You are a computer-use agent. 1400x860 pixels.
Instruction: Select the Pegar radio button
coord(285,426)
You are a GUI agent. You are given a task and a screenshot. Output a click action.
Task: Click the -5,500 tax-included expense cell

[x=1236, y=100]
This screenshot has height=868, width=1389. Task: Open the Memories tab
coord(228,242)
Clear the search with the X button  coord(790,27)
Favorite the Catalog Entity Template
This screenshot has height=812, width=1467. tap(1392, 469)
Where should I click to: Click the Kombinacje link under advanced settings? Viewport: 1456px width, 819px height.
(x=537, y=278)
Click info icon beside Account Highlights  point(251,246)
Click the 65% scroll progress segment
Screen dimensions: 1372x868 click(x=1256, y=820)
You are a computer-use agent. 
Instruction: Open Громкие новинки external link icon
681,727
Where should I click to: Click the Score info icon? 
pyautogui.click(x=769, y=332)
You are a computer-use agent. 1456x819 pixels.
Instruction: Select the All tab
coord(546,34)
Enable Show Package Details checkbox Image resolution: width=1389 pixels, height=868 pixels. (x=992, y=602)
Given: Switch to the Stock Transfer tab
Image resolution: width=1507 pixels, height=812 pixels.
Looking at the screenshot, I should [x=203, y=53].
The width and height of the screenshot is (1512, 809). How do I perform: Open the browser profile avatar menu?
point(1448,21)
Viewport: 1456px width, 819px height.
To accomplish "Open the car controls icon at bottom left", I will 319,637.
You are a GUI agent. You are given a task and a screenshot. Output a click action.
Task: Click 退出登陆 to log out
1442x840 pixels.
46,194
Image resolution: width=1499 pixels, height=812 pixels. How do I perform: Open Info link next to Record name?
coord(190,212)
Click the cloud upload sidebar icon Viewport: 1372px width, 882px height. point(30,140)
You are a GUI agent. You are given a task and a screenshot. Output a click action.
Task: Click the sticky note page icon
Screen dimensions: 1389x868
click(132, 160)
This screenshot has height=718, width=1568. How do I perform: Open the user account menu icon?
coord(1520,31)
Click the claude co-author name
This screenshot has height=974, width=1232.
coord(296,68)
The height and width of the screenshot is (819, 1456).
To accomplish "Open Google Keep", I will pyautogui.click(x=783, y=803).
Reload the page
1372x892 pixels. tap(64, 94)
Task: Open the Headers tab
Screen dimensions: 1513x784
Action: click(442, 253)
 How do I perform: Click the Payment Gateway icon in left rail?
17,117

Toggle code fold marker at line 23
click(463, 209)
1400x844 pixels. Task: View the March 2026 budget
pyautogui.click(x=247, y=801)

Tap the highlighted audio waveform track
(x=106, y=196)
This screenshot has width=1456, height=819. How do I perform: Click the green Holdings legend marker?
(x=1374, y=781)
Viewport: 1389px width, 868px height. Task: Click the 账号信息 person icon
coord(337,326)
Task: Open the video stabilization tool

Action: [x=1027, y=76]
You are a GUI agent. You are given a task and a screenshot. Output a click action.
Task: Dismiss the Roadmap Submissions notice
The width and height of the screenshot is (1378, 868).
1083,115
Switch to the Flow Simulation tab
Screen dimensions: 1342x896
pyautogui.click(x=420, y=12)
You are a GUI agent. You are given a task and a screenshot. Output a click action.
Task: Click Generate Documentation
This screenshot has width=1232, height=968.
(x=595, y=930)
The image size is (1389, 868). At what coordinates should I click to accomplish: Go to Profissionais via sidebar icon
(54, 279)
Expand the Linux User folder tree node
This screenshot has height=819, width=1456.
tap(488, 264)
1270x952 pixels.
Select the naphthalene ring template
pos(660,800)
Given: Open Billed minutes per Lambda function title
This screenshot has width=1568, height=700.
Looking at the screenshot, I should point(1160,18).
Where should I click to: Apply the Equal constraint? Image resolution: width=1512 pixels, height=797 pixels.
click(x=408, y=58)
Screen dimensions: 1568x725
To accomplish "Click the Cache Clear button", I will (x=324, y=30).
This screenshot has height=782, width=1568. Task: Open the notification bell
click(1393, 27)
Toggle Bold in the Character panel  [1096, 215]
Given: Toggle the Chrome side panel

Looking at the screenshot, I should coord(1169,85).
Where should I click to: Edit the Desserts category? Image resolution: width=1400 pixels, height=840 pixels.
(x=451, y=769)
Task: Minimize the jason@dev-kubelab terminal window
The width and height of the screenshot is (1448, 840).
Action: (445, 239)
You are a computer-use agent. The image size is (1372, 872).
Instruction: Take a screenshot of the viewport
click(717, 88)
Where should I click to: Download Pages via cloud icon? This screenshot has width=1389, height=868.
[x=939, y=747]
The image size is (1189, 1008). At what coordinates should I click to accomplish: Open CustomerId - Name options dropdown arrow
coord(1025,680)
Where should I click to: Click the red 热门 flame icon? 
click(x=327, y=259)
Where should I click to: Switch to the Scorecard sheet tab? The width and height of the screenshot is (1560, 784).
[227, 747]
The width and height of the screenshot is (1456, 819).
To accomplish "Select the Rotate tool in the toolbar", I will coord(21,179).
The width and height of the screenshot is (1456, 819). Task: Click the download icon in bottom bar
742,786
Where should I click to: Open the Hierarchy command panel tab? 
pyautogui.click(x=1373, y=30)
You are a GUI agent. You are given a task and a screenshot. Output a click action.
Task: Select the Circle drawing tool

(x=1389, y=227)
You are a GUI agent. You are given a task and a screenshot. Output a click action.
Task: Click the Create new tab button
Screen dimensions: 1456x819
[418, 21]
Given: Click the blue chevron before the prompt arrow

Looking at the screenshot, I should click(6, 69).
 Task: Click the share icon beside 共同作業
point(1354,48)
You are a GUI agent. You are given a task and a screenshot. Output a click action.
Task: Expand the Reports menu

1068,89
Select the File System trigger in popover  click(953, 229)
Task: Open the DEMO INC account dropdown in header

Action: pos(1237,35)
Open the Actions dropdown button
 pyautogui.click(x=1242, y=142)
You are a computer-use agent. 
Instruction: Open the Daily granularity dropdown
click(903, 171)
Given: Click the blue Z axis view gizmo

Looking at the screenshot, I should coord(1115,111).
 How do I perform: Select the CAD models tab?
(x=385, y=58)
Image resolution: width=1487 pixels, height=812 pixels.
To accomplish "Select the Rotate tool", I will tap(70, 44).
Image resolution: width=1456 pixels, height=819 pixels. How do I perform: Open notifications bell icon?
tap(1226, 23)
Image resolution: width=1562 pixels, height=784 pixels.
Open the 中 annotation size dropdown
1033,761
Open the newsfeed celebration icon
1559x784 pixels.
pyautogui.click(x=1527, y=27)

» Instructions for the task
Find out how many lines above hold "Rotate". Write only the number.

» The completed task
2